# B&Q Topsoil for Horned Frog?



## _simon_ (Nov 27, 2007)

I know tortoise keepers use it but is this any good for frog keepers? It works out cheaper for me than buying coconut fibre blocks.

B&Q Top Soil 35L, 0000003725450

"Material: Sterilised graded top soil from a sandy clay loam soil, dark brown to black in colour. Typical composition loam soil 9-95% organic matter 5-1%. Produced to BS Standard 3882 Top Soils 1994."


----------



## _simon_ (Nov 27, 2007)

Anyone?
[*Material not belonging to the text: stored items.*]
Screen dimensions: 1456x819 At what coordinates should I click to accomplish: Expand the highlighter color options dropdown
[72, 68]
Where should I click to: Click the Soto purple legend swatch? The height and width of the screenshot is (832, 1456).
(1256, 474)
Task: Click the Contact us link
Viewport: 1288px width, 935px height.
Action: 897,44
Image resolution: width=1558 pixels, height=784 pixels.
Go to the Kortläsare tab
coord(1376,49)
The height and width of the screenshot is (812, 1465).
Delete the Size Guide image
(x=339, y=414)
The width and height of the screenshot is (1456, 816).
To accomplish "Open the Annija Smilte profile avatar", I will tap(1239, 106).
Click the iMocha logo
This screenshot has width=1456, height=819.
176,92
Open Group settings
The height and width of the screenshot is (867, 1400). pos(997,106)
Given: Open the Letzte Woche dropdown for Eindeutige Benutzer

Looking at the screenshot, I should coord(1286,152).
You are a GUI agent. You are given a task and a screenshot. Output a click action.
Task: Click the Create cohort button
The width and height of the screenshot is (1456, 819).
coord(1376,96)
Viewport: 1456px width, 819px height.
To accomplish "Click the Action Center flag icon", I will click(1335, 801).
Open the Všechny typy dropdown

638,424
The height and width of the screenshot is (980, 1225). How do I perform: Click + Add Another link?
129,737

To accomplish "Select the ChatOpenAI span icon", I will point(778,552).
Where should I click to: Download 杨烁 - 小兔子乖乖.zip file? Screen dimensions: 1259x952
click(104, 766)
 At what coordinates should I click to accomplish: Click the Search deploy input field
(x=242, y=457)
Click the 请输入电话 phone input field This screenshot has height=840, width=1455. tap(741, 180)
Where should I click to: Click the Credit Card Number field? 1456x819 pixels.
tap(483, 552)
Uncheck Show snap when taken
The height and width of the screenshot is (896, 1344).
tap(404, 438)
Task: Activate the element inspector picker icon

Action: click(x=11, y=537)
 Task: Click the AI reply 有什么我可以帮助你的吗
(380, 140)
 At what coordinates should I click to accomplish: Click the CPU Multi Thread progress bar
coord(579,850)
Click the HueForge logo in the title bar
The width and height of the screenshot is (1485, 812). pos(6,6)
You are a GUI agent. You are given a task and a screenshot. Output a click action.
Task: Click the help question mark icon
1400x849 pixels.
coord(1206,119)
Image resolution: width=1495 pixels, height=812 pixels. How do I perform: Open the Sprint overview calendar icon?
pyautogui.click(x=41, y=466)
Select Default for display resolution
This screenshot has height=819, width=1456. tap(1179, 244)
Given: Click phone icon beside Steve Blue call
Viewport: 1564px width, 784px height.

I'm at B&Q this morning so it'll save me a trip back if anyone knows.


----------



## _simon_ (Nov 27, 2007)

Well I had a look at it as I was there anyway and it said it includes a water retaining agent, not knowing what that was I left it and bought some coconut fibre from elsewhere instead.


----------



## mattb22 (Feb 1, 2007)

I have got the stuff in with ackies as for the size of the tank would have cost me a fortune to buy enough eco earth/coco fibre and I know a few people who use it with lizards, cant see it being any different for frogs.


----------



## _simon_ (Nov 27, 2007)

Frogs absorb through their skin and horned's spend almost their entire lives buried in substrate so I don't want to risk using something when I can't be sure it's safe.


----------



## Ron Magpie (Oct 11, 2009)

I would be inclined to get the plain topsoil without additives, and mix it with orchid bark to retain moisture, if that's the route you want to go. I mostly use a mix of orchid bark and 'clean' (ie pesticide-free) leafmould for my 'phibs- taken from a mixed beech and sweet chestnut wood high on the North Downs near where i was born. It holds moisture well, doesn't turn into mud all over the glass, and is to a certain extent 'self-cleaning', thanks to the various detritic bugs in it.


----------



## breaky (Feb 23, 2007)

b and q organic compost grow bags,£2.99 each, use it for my GALS and my horned frogs, great stuff.


----------